BAWASLU SE-SUMSEL MATANGKAN PERSIAPAN HADAPI SENGKETA PROSES PADA PEMILU 2024
|
Anggota Bawaslu Sumsel Muhammad Sarkani (tengah) saat memeberikan sambutan pada kegiatan Bimbingan Teknis Penyelesaian Sengketa Proses Pemilu dan Sistem Informasi Penyelesaian Sengketa dalam Menghadapi Pemilu 2024 di Hotel Excelton Palembang, Kamis (02/11/2023).
Palembang, Bawaslu Sumsel - Anggota Bawaslu Sumsel Muhammad Sarkani ingatkan Bawaslu Kabupaten/Kota se-Sumsel untuk mempersiapkan diri kemungkinan akan menghadapi Sengketa Proses Pemilu 2024. Dirinya menyampaikan penyelesaian sengketa pada Pemilu sekarang bisa melalui konsep mediasi yang ada di Bawaslu, serta pemanfaatan aplikasi Sistem Informasi Penyelesaian Sengketa (SIPS) dalam rangka meningkatkan aksesibilitas layanan penyelesaian sengketa proses pemilu melalui sistem informasi dan teknologi.
"Bukan tidak mungkin akan adanya potensi sengketa pada Pemilu 2024 nanti. Maka dari itu, kita semua harus mempersiapkan diri, perkuat jajaran masing-masing dalam menghadapi kemungkinan adanya sengketa proses Pemilu," kata Sarkani pada kegiatan Bimbingan Teknis (Bimtek) Penyelesaian Sengketa Proses Pemilu dan Sistem Informasi Penyelesaian Sengketa dalam Menghadapi Pemilu 2024 di Hotel Excelton Palembang, Kamis (02/11/2023).
Lebih lanjut, Koordinator Divisi Hukum dan Penyelesaian Sengketa tersebut menjelaskan dalam penyelesaian sengketa juga terdapat tahapan mediasi. Dimana dalam Undang-Undang 7 Tahun 2017 tentang Pemilihan Umum, dalam melakukan penyelesaian sengketa proses Pemilu, Bawaslu diberikan kewenangan untuk melakukan mediasi dan adjudikasi.
"Proses penyelesaian sengketa untuk pelaksanaan Pemilu berbeda dengan Pilkada. Dalam Pemilu, pengawas juga dapat melakukan mediasi dan adjudikasi sebelum mengeluarkan putusan sengketa," jelas Sarkani.

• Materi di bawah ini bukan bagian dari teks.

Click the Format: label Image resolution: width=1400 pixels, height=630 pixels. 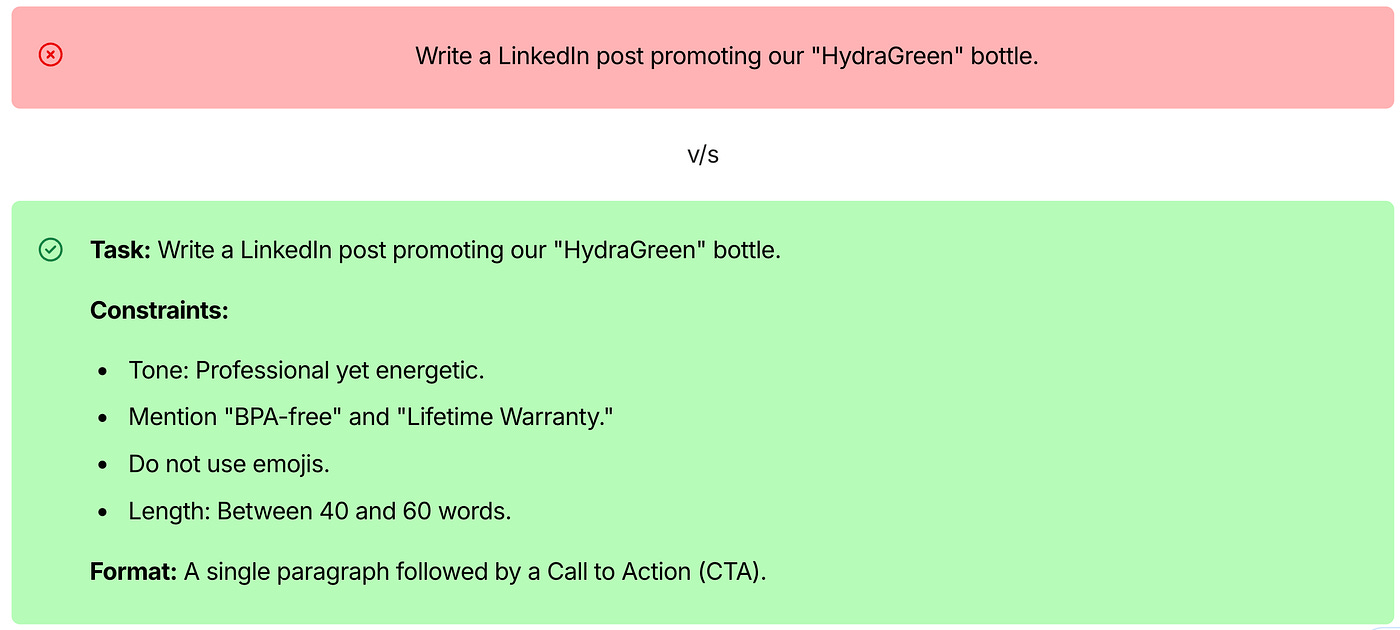coord(133,572)
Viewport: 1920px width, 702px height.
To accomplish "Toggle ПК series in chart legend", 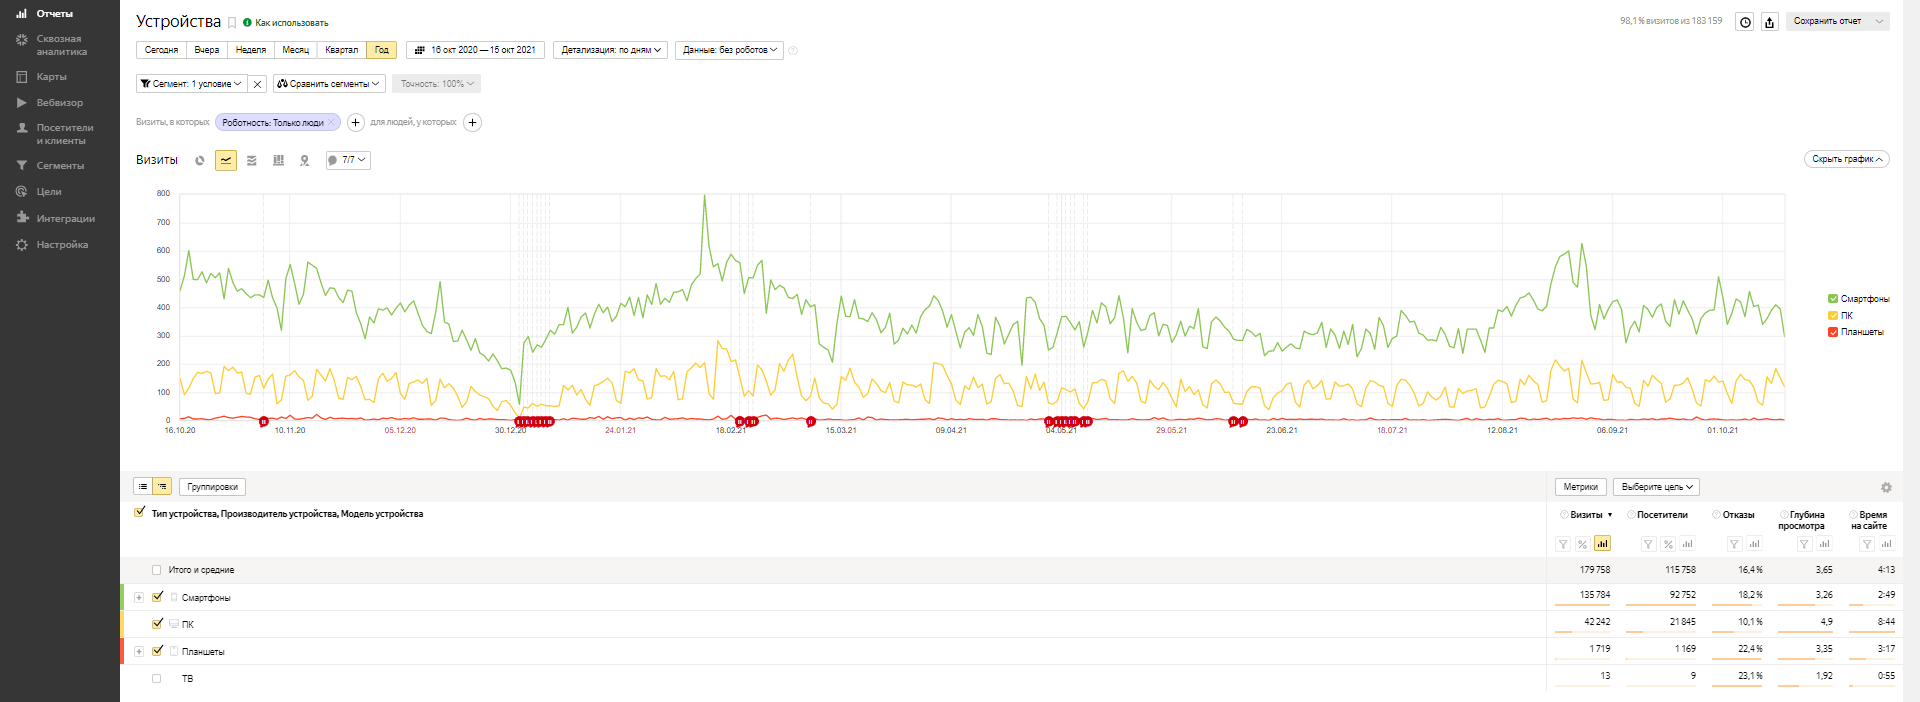I will click(1833, 315).
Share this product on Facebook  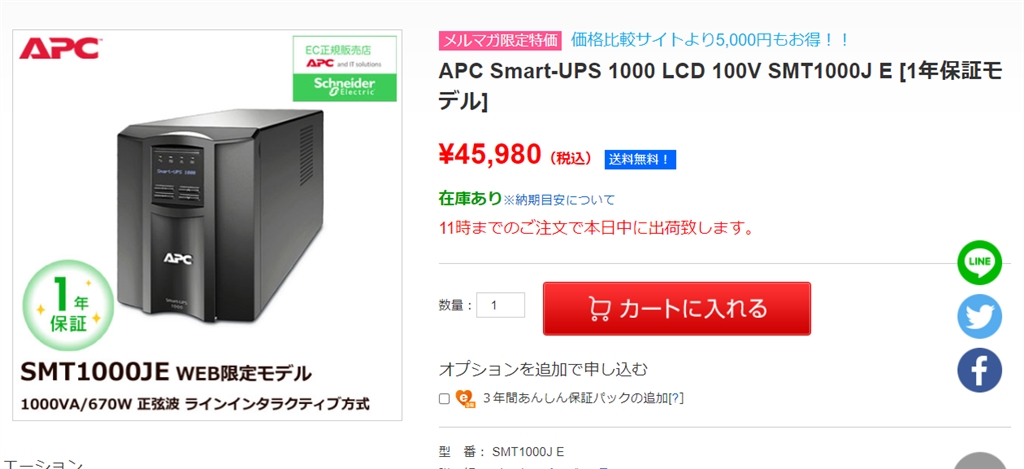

Selain itu, Sarkani juga mengingatkan untuk memaksimalkan dalam menggunakan aplikasi SIPS. Dirinya meminta jajaran staf yang menjadi operator SIPS di daerah agar paham dalam hal adanya permohonan yang masuk ke aplikasi tersebut agar cepat untuk direspon.
"Terkait penerimaan permohonan yang menggunakan SIPS, jika ada peserta pemilu ada yang memasukkan permohonannya ke aplikasi tersebut, maka harus cepat di respon. Agar secepatnya kita memberikan informasi kepada pemohon supaya bisa mengantarkan dokumen fisiknya secara langsung," ujar Mahasiswa Doktoral di Universitas Sriwijaya tersebut.
Selain peningkatan pemahaman dalam menggunakan aplikasi SIPS, Bimtek ini juga akan melakukan banyak simulasi. Baik itu simulasi dalam melakukan mediasi maupun adjudikasi. Dengan harapan agar seluruh jajaran Bawaslu se-Sumsel paham tentang apa yang harus kita bicarakan di sidang, pembukaannya seperti apa, teknis bertanya kepada para pemohon dan termohon seperti apa. Hal tersebut juga sebagai bentuk persiapan seluruh jajaran jika nantinya menghadapi sengketa proses pada Pemilu 2024 mendatang. Tentu fokusnya satu, Bawaslu ingin memberi kenyamanan dan rasa aman kepada pihak yang bersengketa.